But although my husband is somewhat right to so kindly point out that I have issues with change, I don’t think I’m the only one who feels this way. Women tend to agree with me. At least I think they do. Please, someone tell me (or at least tell my husband) that I’m not alone.

We ladies can sometimes struggle with change… and in particular, the changes that force us to let go. The act of letting go of a season of life, comfortable routine, or familiar territory is hard. We’d prefer to keep a white-knuckled grip on our children, dreams, schedules, plans, hopes and security. Trading the familiar for the unknown can be a bit unnerving.

This time of year always makes me feel sentimental too. Another school year has come to an end and I’ve seen kids that I used to babysit wear caps and gowns. I am feeling nostalgic as my own son reaches a grade I can clearly remember being in myself (and not that long ago, either)!
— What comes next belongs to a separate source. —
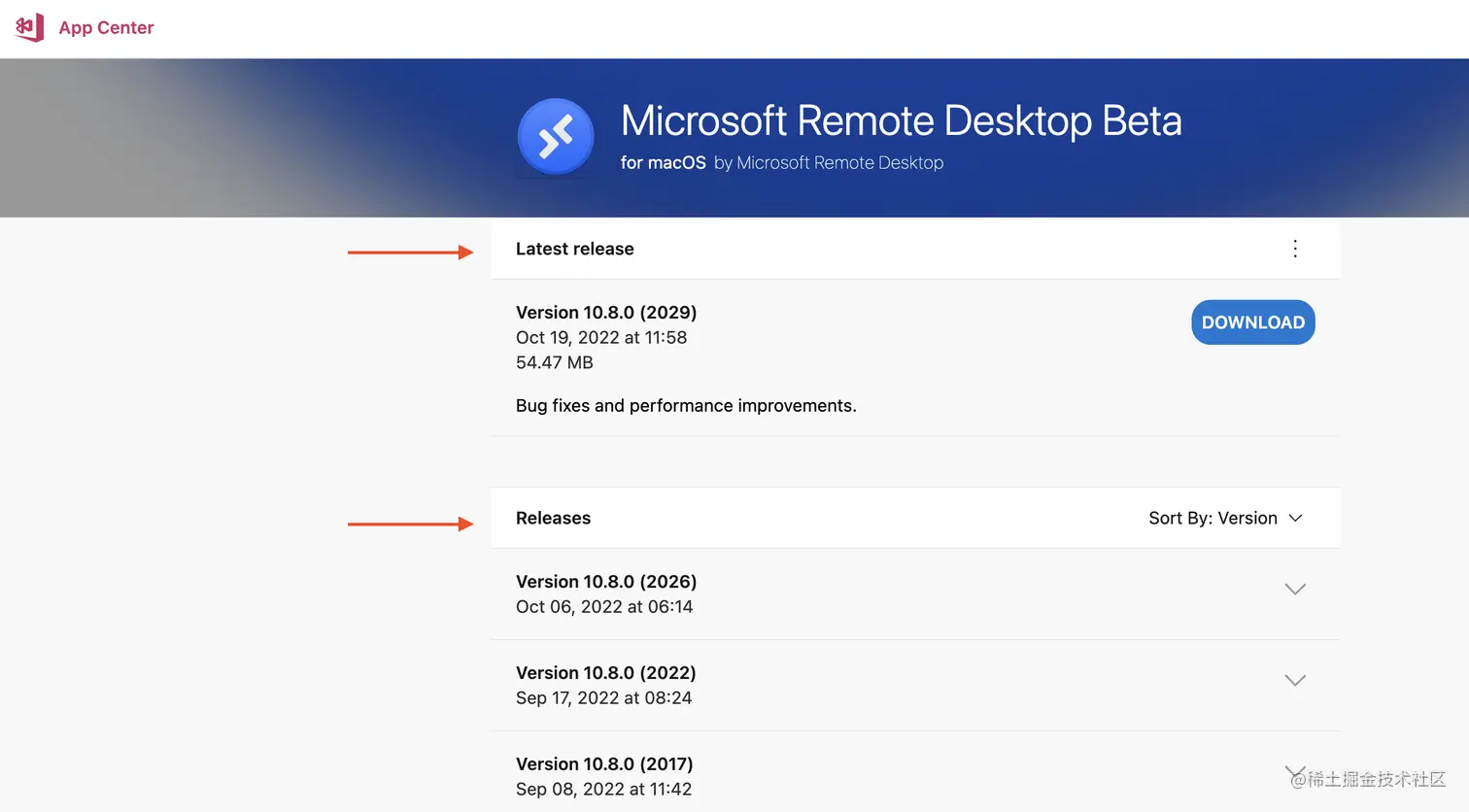Click the Sort By dropdown arrow
1469x812 pixels.
pyautogui.click(x=1296, y=518)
I am once again slapped with the reminder that time marches on more quickly than I’d like it to. I’m forced to let go of this stage and phase and usher in the new.
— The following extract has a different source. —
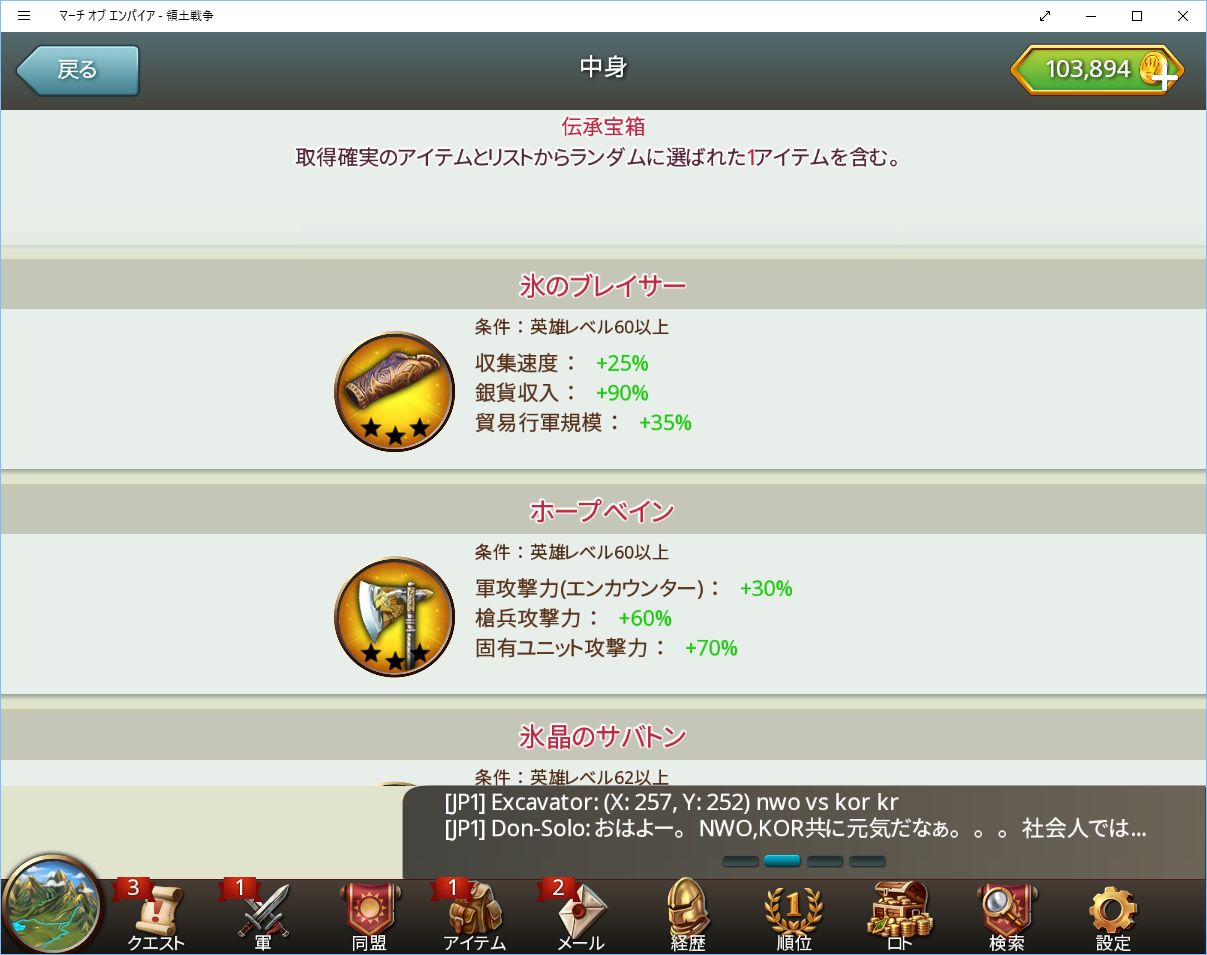
Task: Open the chat message from Don-Solo
Action: 795,829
And that kind of scares me.

But, wouldn’t you know, I’ve found comfort and reassurance. Not from my husband or my imaginary support group, but from my Heavenly Father through a wonderful hymn reminding me of His truth.
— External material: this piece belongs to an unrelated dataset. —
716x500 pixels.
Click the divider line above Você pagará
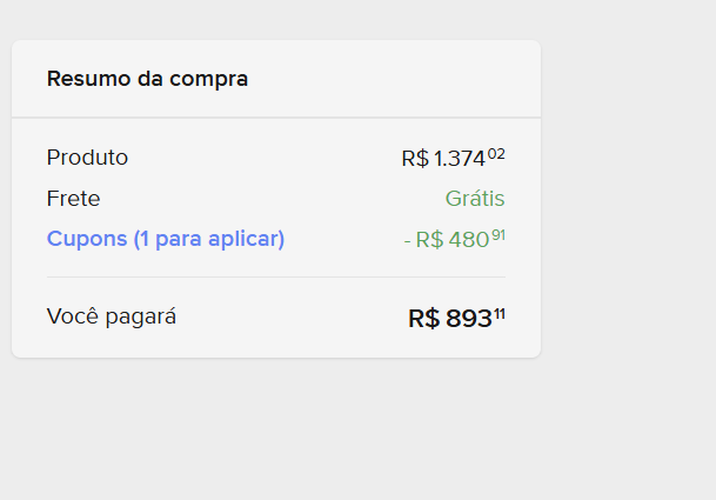(276, 277)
As I stood with a group of ladies in a Bible study that I attend, we recently sang the hymn, Praise to the Lord, the Almighty*, and one of the lines struck a deep chord in me.

Hast thou not seen how thy desires e’er have been

Granted in what He ordaineth

I’ve thought about those lyrics countless times in the last few weeks. It’s two short lines with a lot of meaning. In other words, it’s saying:

“Hey! Haven’t you noticed that God has provided peace and joy for you in every stage of your life, good and bad, up until this moment? He has basically made your desires fit with his will. What makes you think He won’t be faithful to guide you and give you peace and joy in the next stage of life? Let go and move on, dummy!”

(You can see why my translation hasn’t made it into the hymnal just yet.)

And so, as I continue to replay that wonderful hymn and it’s truth in my mind I’ve found comfort and been reminded of God’s faithfulness. It’s hard to let go and to take steps into the unknown, but I trust that my God will go before me. He will lead me with His loving hand.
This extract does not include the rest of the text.